**DIRECTIONS FOR THIS TASK:** From the listing below, reproduce word for word the part that opens with the line containing "This screenshot has width=1369, height=896." and closes with the line containing "Task: Click the JetBrains"; reproduce nothing else.

**INFORMATION:**
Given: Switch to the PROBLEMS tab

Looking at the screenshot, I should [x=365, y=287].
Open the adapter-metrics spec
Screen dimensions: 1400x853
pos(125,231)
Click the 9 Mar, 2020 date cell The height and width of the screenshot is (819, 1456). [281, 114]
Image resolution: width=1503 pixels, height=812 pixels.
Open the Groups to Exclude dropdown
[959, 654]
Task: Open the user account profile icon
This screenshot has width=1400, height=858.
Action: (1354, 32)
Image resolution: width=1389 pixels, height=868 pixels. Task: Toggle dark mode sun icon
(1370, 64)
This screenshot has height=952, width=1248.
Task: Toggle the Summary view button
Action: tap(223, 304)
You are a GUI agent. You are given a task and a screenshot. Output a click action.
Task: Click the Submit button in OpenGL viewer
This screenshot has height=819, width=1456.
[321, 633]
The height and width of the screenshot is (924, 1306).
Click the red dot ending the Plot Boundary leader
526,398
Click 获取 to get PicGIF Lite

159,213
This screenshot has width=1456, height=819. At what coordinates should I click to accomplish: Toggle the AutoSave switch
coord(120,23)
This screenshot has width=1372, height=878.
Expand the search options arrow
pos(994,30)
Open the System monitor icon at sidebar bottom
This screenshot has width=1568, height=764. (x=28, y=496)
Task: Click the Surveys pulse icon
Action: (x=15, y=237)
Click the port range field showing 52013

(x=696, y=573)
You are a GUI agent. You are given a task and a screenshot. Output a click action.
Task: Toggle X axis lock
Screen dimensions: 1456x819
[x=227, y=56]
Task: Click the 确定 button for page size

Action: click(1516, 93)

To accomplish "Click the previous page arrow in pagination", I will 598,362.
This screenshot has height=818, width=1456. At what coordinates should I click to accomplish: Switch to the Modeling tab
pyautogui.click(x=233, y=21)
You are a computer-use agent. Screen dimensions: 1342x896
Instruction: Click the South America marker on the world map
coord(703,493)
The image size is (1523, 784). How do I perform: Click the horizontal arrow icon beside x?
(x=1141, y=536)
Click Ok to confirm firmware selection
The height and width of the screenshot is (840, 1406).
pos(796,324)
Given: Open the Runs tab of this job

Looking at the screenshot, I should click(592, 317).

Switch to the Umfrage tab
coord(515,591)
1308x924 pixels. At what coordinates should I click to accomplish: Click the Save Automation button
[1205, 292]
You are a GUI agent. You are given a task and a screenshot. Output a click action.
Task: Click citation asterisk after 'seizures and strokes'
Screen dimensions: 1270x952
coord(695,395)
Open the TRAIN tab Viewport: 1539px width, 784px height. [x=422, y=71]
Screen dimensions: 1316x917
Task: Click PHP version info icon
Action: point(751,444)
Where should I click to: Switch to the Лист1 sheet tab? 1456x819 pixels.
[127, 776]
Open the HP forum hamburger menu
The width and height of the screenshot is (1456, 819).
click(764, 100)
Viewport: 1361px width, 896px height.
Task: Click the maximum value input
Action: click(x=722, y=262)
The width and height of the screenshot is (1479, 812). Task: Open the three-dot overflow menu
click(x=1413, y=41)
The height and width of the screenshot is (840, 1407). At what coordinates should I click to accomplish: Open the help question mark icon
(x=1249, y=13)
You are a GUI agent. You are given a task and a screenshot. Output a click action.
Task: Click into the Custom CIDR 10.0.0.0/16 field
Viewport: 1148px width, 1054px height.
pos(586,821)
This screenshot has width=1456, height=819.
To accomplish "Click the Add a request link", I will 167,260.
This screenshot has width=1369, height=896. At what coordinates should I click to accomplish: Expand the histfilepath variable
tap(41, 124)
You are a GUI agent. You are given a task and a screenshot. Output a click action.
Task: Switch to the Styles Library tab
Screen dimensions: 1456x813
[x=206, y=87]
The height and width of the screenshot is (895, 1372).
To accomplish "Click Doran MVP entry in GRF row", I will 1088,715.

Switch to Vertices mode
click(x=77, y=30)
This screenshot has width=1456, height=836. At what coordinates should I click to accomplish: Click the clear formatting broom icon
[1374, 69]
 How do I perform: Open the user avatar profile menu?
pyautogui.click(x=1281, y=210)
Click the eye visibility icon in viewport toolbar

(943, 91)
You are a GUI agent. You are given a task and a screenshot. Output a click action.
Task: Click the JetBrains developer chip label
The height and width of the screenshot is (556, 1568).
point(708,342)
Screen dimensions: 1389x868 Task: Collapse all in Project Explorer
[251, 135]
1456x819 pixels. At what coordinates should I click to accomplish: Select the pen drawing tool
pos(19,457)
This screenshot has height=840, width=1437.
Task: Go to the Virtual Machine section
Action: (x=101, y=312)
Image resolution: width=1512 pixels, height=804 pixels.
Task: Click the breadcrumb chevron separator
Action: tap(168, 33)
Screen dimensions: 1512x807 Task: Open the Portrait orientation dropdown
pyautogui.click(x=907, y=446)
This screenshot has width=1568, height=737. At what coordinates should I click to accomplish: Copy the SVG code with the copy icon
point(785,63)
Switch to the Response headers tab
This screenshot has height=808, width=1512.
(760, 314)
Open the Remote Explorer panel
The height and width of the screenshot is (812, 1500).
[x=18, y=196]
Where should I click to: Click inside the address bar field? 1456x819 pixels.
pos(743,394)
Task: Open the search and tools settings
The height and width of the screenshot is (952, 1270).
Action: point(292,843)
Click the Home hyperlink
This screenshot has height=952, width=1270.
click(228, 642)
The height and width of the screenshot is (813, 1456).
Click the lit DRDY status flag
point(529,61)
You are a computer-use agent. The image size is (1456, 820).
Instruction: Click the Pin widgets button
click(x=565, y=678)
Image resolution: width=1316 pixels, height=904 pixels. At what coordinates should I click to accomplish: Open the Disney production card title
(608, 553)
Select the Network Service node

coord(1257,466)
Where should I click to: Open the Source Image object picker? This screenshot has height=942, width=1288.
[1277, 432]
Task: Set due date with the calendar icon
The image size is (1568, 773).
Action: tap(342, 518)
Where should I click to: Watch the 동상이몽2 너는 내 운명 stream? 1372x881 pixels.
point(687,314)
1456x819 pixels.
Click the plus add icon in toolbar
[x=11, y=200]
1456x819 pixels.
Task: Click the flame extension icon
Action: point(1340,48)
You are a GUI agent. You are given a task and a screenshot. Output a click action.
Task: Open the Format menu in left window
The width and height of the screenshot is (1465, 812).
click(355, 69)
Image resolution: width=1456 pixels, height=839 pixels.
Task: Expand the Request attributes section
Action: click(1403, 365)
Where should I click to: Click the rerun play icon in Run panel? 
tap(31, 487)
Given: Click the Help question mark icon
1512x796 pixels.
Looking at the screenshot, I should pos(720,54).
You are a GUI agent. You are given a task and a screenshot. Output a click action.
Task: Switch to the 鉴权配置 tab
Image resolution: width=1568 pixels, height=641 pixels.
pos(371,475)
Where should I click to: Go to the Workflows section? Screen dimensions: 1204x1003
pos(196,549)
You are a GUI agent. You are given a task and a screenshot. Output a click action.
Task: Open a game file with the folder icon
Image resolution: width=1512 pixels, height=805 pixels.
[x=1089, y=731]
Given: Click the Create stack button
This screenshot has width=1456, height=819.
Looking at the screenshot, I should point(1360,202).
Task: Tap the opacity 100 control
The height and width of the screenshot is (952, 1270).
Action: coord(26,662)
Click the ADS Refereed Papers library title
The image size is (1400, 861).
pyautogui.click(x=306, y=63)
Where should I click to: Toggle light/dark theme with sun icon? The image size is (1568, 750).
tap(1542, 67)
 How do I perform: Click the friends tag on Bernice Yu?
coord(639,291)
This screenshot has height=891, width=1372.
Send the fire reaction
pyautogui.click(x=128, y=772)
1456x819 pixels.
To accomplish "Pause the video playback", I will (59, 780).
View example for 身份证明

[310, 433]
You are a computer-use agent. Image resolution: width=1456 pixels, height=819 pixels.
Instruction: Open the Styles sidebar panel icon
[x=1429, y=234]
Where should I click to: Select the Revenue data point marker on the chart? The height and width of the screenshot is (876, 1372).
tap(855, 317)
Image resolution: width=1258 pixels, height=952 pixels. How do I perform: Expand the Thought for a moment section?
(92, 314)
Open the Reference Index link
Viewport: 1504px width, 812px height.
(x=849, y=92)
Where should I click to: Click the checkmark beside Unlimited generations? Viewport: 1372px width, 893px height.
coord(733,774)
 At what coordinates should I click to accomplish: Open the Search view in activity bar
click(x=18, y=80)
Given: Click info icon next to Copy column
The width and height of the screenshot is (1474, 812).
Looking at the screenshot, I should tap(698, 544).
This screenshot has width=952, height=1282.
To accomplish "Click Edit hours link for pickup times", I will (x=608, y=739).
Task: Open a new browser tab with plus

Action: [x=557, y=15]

**RESPONSE BELOW:**
This screenshot has width=1369, height=896. At what coordinates should I click to accomplish: Expand the histfilepath variable
tap(41, 124)
You are a GUI agent. You are given a task and a screenshot. Output a click action.
Task: Switch to the Styles Library tab
Screen dimensions: 1456x813
[x=206, y=87]
The height and width of the screenshot is (895, 1372).
To accomplish "Click Doran MVP entry in GRF row", I will 1088,715.

Switch to Vertices mode
click(x=77, y=30)
This screenshot has width=1456, height=836. At what coordinates should I click to accomplish: Click the clear formatting broom icon
[1374, 69]
 How do I perform: Open the user avatar profile menu?
pyautogui.click(x=1281, y=210)
Click the eye visibility icon in viewport toolbar

(943, 91)
You are a GUI agent. You are given a task and a screenshot. Output a click action.
Task: Click the JetBrains developer chip label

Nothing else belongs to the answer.